Journey to Incrementalia is a really neat looking and pretty fun idle game where you click to gain mana, destroy walls, gain skill points, purchase spells, summon creatures, complete quests and try to destroy all the hundred walls. I was pretty engrossed by the game at first, but after a bit it became a pure numbers game that I didn’t really enjoy at all.

The early phases of the game are really fun. You click (or hold) an orb to get mana, which is then used to buy upgrades, like improving your mana generation, summoning souls (that you can use to make creatures to attack the walls), and more. By beating down the walls, you get skill points and unlock new tiers of skills, and the list is fairly impressive. There are new summons to get, spells that you manually can cast, improvements to other abilities, effects that clearly synergize together, so you start thinking about potential builds for your army fairly quickly.

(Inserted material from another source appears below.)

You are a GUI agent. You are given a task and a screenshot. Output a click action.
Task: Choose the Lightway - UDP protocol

By completing quests (which are usually just occasions to spend mana and then wait for some time) you get other rewards, like items you can equip, which can also change the way you interact with the game’s mechanics. Maybe your mana regenerates really fast, maybe you get a damage multiplier based on the number of X or Y summon you have, so you can diversify your builds further that way. This is needed because the walls start becoming damage “checks” fairly quickly, they regenerate or kill your summons, so you have to overcome this.

At some point, one thing started bothering me; you get new skills way faster than you get skill points, and it feels constrictive because skills usually have a maximum cap of 20, but you also get new skills that seem to synergize well with what you already have, so you can’t mix and match too much. Maybe there’s a sweet spot and you don’t need maximum levels in everything, but this brings me to my second issue, after a while it seems like if you’re not “good” at the numbers, you just will stop progressing and it feels like the number of viable options you have gets smaller (and not larger). Maybe it’s as straightforward as your x2 mana regen item being much worse than the x15 damage one, but maybe your poison build just stops working at around wall 35 and you need to switch to skeleton bombers or what not.

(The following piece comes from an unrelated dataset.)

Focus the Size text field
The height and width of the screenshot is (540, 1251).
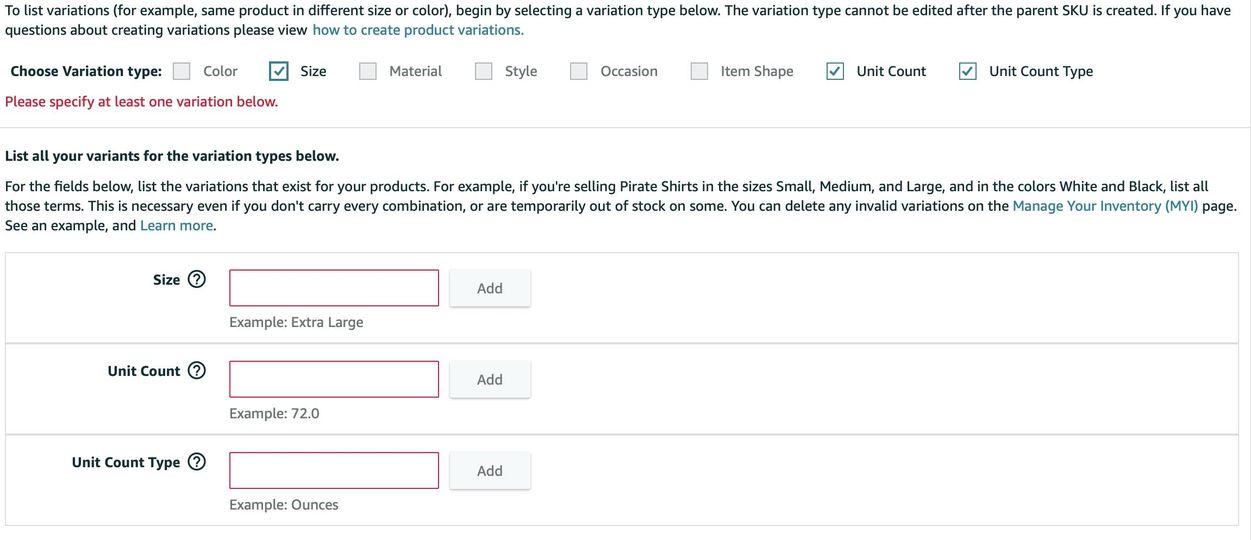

This is not to say that the game shouldn’t have any challenge at all, but for me, when I got to that point, I realized that someone could just write a guide explaining exactly what the “correct” build at any situation is, and they mathematically would be right. This wasn’t a big issue when I still progressed (albeit slowly) but when I just couldn’t damage the wall at all, it got really frustrating. This made me feel like I couldn’t really go with my original plan and go very slowly, I had to figure out which multiplier added to what other multiplier made the damage number really big.

And that’s not really what I enjoy in these games, so that’s the point at which I stopped. Journey to Incrementalia is really stylish and the mechanics are neat, so if you like idle/incremental games I’d give it a shot, but you might need to be more flexible than I was with your expectations and objectives to get to the end of things!